Copy, from the material below, every line in which the word "agent" can be found.

### MATERIAL FOR THIS EXERCISE
══════

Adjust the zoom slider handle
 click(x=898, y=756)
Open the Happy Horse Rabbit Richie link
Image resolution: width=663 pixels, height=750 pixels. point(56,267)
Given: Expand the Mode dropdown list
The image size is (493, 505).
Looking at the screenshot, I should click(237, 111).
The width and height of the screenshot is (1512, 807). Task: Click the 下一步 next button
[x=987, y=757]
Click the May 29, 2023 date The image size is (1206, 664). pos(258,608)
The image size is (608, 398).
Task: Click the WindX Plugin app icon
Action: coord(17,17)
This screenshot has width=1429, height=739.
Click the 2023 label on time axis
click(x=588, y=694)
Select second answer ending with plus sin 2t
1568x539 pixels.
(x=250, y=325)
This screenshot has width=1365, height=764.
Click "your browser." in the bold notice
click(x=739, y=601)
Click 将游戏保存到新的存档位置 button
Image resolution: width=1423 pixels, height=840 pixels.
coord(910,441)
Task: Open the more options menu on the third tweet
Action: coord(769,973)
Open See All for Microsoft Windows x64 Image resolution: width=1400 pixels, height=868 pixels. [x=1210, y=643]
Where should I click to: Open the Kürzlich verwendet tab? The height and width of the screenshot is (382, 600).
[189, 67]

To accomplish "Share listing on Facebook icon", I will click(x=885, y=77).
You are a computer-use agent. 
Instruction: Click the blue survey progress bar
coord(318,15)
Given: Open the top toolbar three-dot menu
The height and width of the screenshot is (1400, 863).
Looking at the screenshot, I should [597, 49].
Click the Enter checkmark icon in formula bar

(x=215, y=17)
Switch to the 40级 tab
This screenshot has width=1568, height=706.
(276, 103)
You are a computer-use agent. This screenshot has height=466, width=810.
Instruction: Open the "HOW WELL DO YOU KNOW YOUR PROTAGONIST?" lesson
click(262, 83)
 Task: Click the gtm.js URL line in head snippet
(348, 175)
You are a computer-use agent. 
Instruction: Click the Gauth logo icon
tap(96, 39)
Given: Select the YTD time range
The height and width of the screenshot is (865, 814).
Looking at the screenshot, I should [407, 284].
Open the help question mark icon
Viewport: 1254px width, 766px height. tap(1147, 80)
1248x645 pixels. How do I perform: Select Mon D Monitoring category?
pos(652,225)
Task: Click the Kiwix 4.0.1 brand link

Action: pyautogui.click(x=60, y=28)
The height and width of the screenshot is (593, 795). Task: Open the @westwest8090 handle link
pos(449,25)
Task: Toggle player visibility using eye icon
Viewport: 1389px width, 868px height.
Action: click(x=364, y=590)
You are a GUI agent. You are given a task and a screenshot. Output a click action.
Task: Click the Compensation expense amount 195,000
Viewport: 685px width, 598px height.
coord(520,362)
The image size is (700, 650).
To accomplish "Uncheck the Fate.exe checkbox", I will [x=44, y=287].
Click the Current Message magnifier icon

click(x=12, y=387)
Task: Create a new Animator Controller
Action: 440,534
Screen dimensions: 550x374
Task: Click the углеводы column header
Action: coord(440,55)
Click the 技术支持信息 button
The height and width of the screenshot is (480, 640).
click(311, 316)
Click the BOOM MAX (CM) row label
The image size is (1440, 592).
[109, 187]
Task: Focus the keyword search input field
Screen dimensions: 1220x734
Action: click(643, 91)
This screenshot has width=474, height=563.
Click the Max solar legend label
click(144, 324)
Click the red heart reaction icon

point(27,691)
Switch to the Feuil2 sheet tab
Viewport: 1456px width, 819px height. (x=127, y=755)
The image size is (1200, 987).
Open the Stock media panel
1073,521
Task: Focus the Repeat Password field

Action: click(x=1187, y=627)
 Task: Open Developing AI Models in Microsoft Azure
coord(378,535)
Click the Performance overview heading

══════

### TASK RESULT
You are a computer-use agent. 
You are a computer-use agent. This screenshot has height=466, width=810.
You are a computer-use agent. 
You are a GUI agent. You are given a task and a screenshot. Output a click action.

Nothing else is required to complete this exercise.